Durante seu depoimento na Comissão Parlamentar Mista de Inquérito (CPMI) do Instituto Nacional do Seguro Social (INSS), a ex-secretária Aline Barbara Mota de Sá Cabral, que trabalhava para o empresário Antônio Carlos Camilo Antunes, conhecido como "Careca do INSS", revelou que tinha acesso ao cofre da empresa.
Ela afirmou que repassava dinheiro ao motorista para pagamentos de insumos sob orientação do chefe, mas não soube precisar a quantia exata que havia no cofre.
Depoimento na CPMI
Aline Cabral prestou seu depoimento como testemunha na CPMI do INSS, onde também afirmou que não tinha conhecimento da origem do dinheiro e do enriquecimento do empresário.
Investigações em curso
O "Careca do INSS" está sendo investigado por suspeita de articular um esquema de fraudes no INSS, com descontos indevidos em aposentadorias sem autorização. A ex-secretária desconhecia a origem dos recursos movimentados por Antunes, que se apresentou como um empresário de sucesso ao contratá-la.
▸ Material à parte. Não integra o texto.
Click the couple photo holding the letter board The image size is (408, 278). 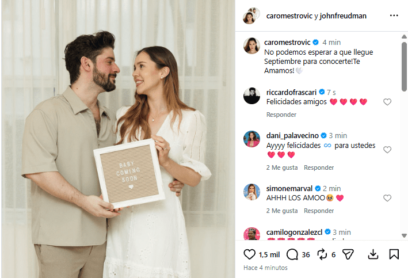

Carros de luxo e anotações
Aline, que ocupou o cargo de gerente de recursos humanos, admitiu saber que o empresário possuía carros de luxo, como Porsche e Mercedes. No entanto, negou ter feito anotações relacionando porcentagens a agentes públicos ou participado de decisões estratégicas sobre recursos.
Outros detalhes do depoimento
Durante o depoimento, Aline Cabral também afirmou que nunca comprou passagens ou repassou recursos para o empresário Fábio Luís da Silva, conhecido como Lulinha, filho do ex-presidente Lula.
Depoimento do advogado Cecílio Galvão
A CPMI tinha programado o depoimento do advogado Cecílio Galvão para a mesma data, porém, manteve a condução coercitiva para a próxima quinta-feira. Ele será questionado sobre contratos milionários com associações investigadas por desvios de benefícios.